- WRITTEN EXERCISE: Express these lines as a JSON list of strings, one string per line, with blank lines left out. Cover the whole listing.

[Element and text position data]
+ + + + + + +

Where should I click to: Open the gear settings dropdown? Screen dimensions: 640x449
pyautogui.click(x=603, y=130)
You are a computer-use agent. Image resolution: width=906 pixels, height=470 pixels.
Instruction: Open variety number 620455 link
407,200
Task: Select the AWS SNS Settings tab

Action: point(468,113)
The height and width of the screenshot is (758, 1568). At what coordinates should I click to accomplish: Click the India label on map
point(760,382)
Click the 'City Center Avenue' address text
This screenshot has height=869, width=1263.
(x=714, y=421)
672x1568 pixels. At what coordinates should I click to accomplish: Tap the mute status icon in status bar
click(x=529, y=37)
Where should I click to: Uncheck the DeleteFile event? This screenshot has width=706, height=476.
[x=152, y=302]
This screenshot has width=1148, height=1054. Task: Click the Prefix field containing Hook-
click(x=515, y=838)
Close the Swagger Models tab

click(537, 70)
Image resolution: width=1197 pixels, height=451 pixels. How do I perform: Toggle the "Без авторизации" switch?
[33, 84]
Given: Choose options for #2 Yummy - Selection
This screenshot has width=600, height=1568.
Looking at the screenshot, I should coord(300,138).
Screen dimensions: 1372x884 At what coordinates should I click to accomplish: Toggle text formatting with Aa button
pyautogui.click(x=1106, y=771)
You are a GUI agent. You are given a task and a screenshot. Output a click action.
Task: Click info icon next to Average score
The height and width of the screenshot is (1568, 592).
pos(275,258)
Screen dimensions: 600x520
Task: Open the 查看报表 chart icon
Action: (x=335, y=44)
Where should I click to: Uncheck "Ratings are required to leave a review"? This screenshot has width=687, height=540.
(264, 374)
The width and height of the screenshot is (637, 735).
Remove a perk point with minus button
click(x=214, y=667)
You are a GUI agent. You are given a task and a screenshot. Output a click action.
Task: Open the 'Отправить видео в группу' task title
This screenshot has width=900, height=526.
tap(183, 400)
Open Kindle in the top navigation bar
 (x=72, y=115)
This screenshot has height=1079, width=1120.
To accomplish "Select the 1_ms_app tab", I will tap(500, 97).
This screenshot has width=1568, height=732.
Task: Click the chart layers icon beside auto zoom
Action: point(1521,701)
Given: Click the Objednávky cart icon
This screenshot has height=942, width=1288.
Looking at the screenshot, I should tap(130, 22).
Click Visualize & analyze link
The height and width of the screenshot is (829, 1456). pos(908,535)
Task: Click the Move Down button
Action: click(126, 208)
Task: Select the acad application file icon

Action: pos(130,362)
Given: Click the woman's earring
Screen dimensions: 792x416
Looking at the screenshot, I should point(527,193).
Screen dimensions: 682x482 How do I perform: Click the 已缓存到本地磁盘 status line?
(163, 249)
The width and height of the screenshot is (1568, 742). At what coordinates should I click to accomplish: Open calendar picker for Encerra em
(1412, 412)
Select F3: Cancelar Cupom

+ + + + + + +

- EXERCISE SOLUTION:
[
  "Where should I click to: Open the gear settings dropdown? Screen dimensions: 640x449",
  "pyautogui.click(x=603, y=130)",
  "You are a computer-use agent. Image resolution: width=906 pixels, height=470 pixels.",
  "Instruction: Open variety number 620455 link",
  "407,200",
  "Task: Select the AWS SNS Settings tab",
  "Action: point(468,113)",
  "The height and width of the screenshot is (758, 1568). At what coordinates should I click to accomplish: Click the India label on map",
  "point(760,382)",
  "Click the 'City Center Avenue' address text",
  "This screenshot has height=869, width=1263.",
  "(x=714, y=421)",
  "672x1568 pixels. At what coordinates should I click to accomplish: Tap the mute status icon in status bar",
  "click(x=529, y=37)",
  "Where should I click to: Uncheck the DeleteFile event? This screenshot has width=706, height=476.",
  "[x=152, y=302]",
  "This screenshot has width=1148, height=1054. Task: Click the Prefix field containing Hook-",
  "click(x=515, y=838)",
  "Close the Swagger Models tab",
  "click(537, 70)",
  "Image resolution: width=1197 pixels, height=451 pixels. How do I perform: Toggle the \"Без авторизации\" switch?",
  "[33, 84]",
  "Given: Choose options for #2 Yummy - Selection",
  "This screenshot has width=600, height=1568.",
  "Looking at the screenshot, I should coord(300,138).",
  "Screen dimensions: 1372x884 At what coordinates should I click to accomplish: Toggle text formatting with Aa button",
  "pyautogui.click(x=1106, y=771)",
  "You are a GUI agent. You are given a task and a screenshot. Output a click action.",
  "Task: Click info icon next to Average score",
  "The height and width of the screenshot is (1568, 592).",
  "pos(275,258)",
  "Screen dimensions: 600x520",
  "Task: Open the 查看报表 chart icon",
  "Action: (x=335, y=44)",
  "Where should I click to: Uncheck \"Ratings are required to leave a review\"? This screenshot has width=687, height=540.",
  "(264, 374)",
  "The width and height of the screenshot is (637, 735).",
  "Remove a perk point with minus button",
  "click(x=214, y=667)",
  "You are a GUI agent. You are given a task and a screenshot. Output a click action.",
  "Task: Open the 'Отправить видео в группу' task title",
  "This screenshot has width=900, height=526.",
  "tap(183, 400)",
  "Open Kindle in the top navigation bar",
  " (x=72, y=115)",
  "This screenshot has height=1079, width=1120.",
  "To accomplish \"Select the 1_ms_app tab\", I will tap(500, 97).",
  "This screenshot has width=1568, height=732.",
  "Task: Click the chart layers icon beside auto zoom",
  "Action: point(1521,701)",
  "Given: Click the Objednávky cart icon",
  "This screenshot has height=942, width=1288.",
  "Looking at the screenshot, I should tap(130, 22).",
  "Click Visualize & analyze link",
  "The height and width of the screenshot is (829, 1456). pos(908,535)",
  "Task: Click the Move Down button",
  "Action: click(126, 208)",
  "Task: Select the acad application file icon",
  "Action: pos(130,362)",
  "Given: Click the woman's earring",
  "Screen dimensions: 792x416",
  "Looking at the screenshot, I should point(527,193).",
  "Screen dimensions: 682x482 How do I perform: Click the 已缓存到本地磁盘 status line?",
  "(163, 249)",
  "The width and height of the screenshot is (1568, 742). At what coordinates should I click to accomplish: Open calendar picker for Encerra em",
  "(1412, 412)",
  "Select F3: Cancelar Cupom"
]